Given request 1 ->
From the open-economy problems, set down verbatim the passage starting at "Assume that in" and ending at "change in G?".
Given request 2 ->
Render this sentence from the open-economy problems in Spanish: "Assume that in a small open economy with full employment, consumption depends only on disposable income."
begin Document text
Assume that in a small open economy with full employment, consumption depends only on disposable income. National saving is 300, investment is given by I = 400 - 20r, where r is the real interest rate in percent, and the world interest rate is 10 percent. a. If government spending rises by 100, does investment change? What is the level of investment after the change? b. Does the trade balance change if G rises by 100? If it changes, does it increase or decrease, and by how much? c. Does net capital outflow change if G rises by 100? If it changes, does it increase or decrease, and by how much? d. Will the real exchange rate rise, fall, or remain constant as a result of the change in G?

a. no. 200 b. yes. it decreases by 100 c. yes. it decreases by 100 d. it will rise

Assume that the following equations characterize a large open economy: (1) Y = 5,000 (2) Y = C + I + G + NX (3) C = 1/2(Y - T) (4) I = 2,000 - 100r (5) NX = 500 - 500ε (6) CF = -100r (7) CF = NX (8) G = 1,500 (9) T = 1,000. Where NX is net exports, CF is net capital outflow, and ∈ is the real exchange rate. Solve these equations for the equilibrium values of C, I, NX, CF, r, and ε. (Hint: Substitute equations (9) and (1) into (3), then substitute (1), (3), (4), (8), and (5) into (2). Then substitute (5) and (6) into (7). Now you have two equations in r and ε. Check your work by seeing that all of these equations balance given your answers.)

c=2000; I=1,750; NX=-250; CF=-250; r=2.5 percent

Suppose a new technology is developed that increases investment demand in both a closed economy and in a small open economy that are in other ways identical. Holding other factors constant, will the quantity of investment spending increase more in the closed economy or in the small open economy? Explain. Assume prices are flexible and that factors of production are fully employed in both economies. Assume there is perfect capital mobility for the small open economy.
end Document text
begin Information shown
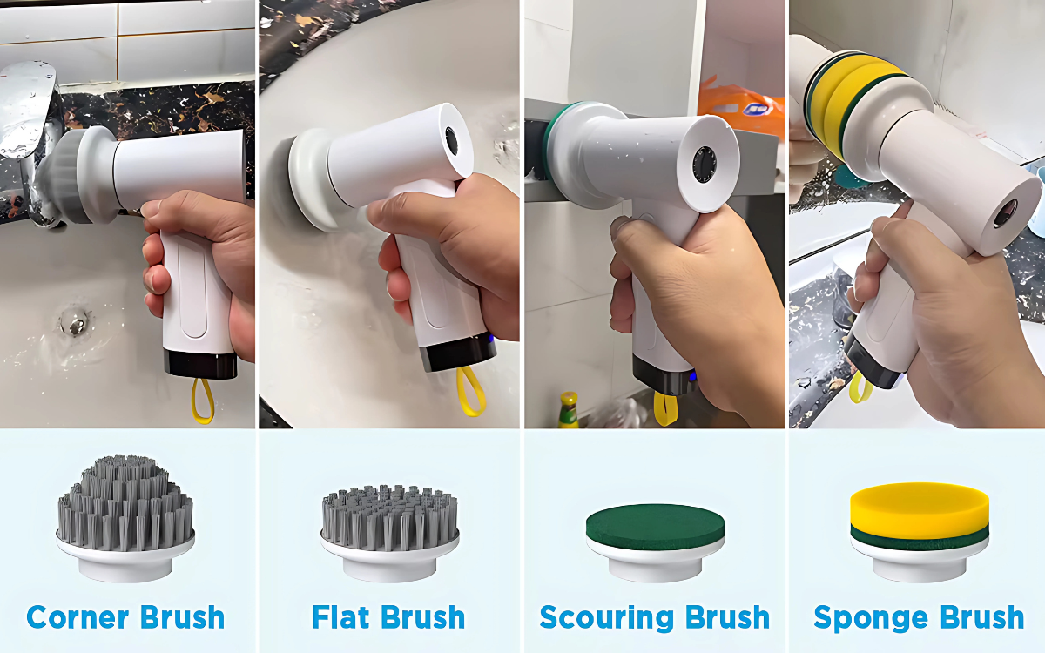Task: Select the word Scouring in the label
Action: [x=607, y=618]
end Information shown
Output 1 ->
Assume that in a small open economy with full employment, consumption depends only on disposable income. National saving is 300, investment is given by I = 400 - 20r, where r is the real interest rate in percent, and the world interest rate is 10 percent. a. If government spending rises by 100, does investment change? What is the level of investment after the change? b. Does the trade balance change if G rises by 100? If it changes, does it increase or decrease, and by how much? c. Does net capital outflow change if G rises by 100? If it changes, does it increase or decrease, and by how much? d. Will the real exchange rate rise, fall, or remain constant as a result of the change in G?

Output 2 ->
Suponga que, en una economía pequeña y abierta con pleno empleo, el consumo depende únicamente de la renta disponible.